There’s a story and lesson to be learned from my first RV experience: Twenty years ago, I wanted to sleep beside a rushing mountain stream. I wanted to get a close look at the Grand Canyon and rough it in the Rockies with a little luxury, but I was naïve about waiting too late in the season to rent a recreation vehicle till a Denver dealer assured me he had one small motor home available for rent.
Things started going wrong when we arrived at the agency. The boss had partied the previous night and seemed uncertain where to find our rental. When our home on wheels arrived my daughter said, “Whoa! Big!” “Pump broke on the 12 foot model. You can have this for same rental” We decided we could handle 24 feet and turned ecstatic with our giant toy house with kitchen, bath, closets, everything. Light that gas. Turn that dial.
The boss ticked off the systems-lighting propane gas, coolant system, hot water pump, electrical system from two batteries, camp hookup, freshwater storage and sewage drainage systems. “Remember how to do that,” I said to Donna.” “Do you have printed instructions?” she asked the boss who assured her nobody needed them. I kicked a tire to show I didn’t need them either. “Where’s the jack?” “Under the driver’s seat.” I looked. “Should there be a handle with it? Where’s the lug wrench?” That should have clued me, but I signed the papers and we drove off with the boss calling into the high-noon air, “Have a great trip, superstars.”

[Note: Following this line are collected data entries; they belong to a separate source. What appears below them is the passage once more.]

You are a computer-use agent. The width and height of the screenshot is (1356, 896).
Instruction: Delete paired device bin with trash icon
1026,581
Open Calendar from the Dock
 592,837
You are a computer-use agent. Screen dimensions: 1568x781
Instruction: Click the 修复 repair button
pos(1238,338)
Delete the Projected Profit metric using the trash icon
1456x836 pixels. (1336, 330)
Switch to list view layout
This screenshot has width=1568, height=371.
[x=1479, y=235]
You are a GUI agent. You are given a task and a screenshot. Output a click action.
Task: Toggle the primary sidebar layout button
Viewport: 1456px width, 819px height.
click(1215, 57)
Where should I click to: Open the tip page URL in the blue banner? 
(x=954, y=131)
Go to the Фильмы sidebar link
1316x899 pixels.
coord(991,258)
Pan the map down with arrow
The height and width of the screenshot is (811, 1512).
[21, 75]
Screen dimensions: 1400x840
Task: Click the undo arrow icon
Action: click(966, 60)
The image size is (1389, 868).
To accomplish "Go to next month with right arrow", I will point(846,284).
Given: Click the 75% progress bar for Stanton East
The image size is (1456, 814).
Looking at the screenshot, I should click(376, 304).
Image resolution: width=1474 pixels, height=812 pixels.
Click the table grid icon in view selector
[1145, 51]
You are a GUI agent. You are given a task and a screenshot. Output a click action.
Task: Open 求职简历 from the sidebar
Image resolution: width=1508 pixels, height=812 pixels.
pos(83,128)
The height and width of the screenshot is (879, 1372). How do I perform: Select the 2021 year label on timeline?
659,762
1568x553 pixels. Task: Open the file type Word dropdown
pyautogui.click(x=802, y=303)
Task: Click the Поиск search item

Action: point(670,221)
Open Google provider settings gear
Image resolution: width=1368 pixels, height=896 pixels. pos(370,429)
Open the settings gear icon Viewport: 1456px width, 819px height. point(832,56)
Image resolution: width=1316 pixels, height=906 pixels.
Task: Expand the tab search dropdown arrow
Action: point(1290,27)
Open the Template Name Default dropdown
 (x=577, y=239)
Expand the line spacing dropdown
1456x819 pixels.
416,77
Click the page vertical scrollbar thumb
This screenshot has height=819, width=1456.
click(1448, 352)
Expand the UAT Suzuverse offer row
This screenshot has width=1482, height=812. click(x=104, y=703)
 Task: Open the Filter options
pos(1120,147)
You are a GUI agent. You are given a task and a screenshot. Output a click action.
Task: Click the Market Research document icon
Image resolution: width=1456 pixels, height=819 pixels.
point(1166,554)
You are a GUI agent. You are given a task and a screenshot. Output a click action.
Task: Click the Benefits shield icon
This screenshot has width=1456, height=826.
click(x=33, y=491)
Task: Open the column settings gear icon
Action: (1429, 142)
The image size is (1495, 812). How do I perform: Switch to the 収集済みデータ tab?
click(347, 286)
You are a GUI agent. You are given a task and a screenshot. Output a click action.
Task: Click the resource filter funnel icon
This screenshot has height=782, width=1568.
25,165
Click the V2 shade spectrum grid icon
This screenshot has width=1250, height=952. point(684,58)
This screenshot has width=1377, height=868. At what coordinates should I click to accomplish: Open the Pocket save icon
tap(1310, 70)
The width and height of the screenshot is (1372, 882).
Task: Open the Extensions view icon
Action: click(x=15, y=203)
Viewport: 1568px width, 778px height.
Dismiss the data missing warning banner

Half a block from the agency, Donna said, “We’re running on fumes. We need gas.” Although the manual claimed the tank would hold 36 gallons, we could pump in only 22. No matter. We had yogurt, cheese and eggs in the fridge, health and junk food in the cabinets and miles to travel and mountains to see.
I stopped feeling like a gypsy 125 miles later. We needed gas-getting five and a half mpg. Eight men at gas stations from Alamosa to Del Norte concluded we needed plugs, points and timing, but not one could do the job. They all really wanted to help because Western men enjoy helping helpless women. They called other garages to find a mechanic on duty on Saturday afternoon. Finally, a tactiturn mechanic said: “Don’t need plugs, there’s no points. You need a new air filter.” It cost two collars to call the boss. “Superstar, I want you to do something for me. Have that filter put in. I’ll pay. Bare spare
Content to be getting ten mpg, we slept that night along Wolf Creek in a field of wildflowers. On the way to the Grand Canyon our milk froze twice, soured once, sewage overflowed a disposal drain and we toughened to cold showers when the water line malfunctioned, but I baked a chocolate cake near the North Rim. When we stopped for gas at Jacob Lake, a Navajo said, “You might get through the desert and back to Denver on that rear tire. I wouldn’t chance it.” I pulled off the spare-tire cover. Worn to the core, with a seven-inch split. I called collect expletive deleted. The boss authorized a B.F. Goodrich Tracker LT for $95. Next surprise: wrong lug wrench and jack handle.
We made it to the desert with engine stalling once, and overnight it died. Men materialized out of the sagebrush. “It’s your carburetor.” “The battery’s shot.” “It’s the magneto.” A retired German baker said, “If it was strudel, I’d know for sure. I think it’s your condenser.” They jumped the battery and we made it to a Dodge garage in Cortez where a mechanic knew. “It’s your alternator.”
We returned the RV cleaner and in better repair than when we rented it. The mechanical skill and advice, not always correct, of 19 men was needed for us to travel 2,000 miles. I have since rented five RVs, all in perfect condition, because I learned the necessity of carefully checking renters’ reputations.
Readers thinking of a recreation vehicle adventure should start planning months ahead by visiting local agencies found in the yellow pages under Recreational Vehicles-Renting and Selling and by going online. Lightweight RV News is one site that lists safety rules.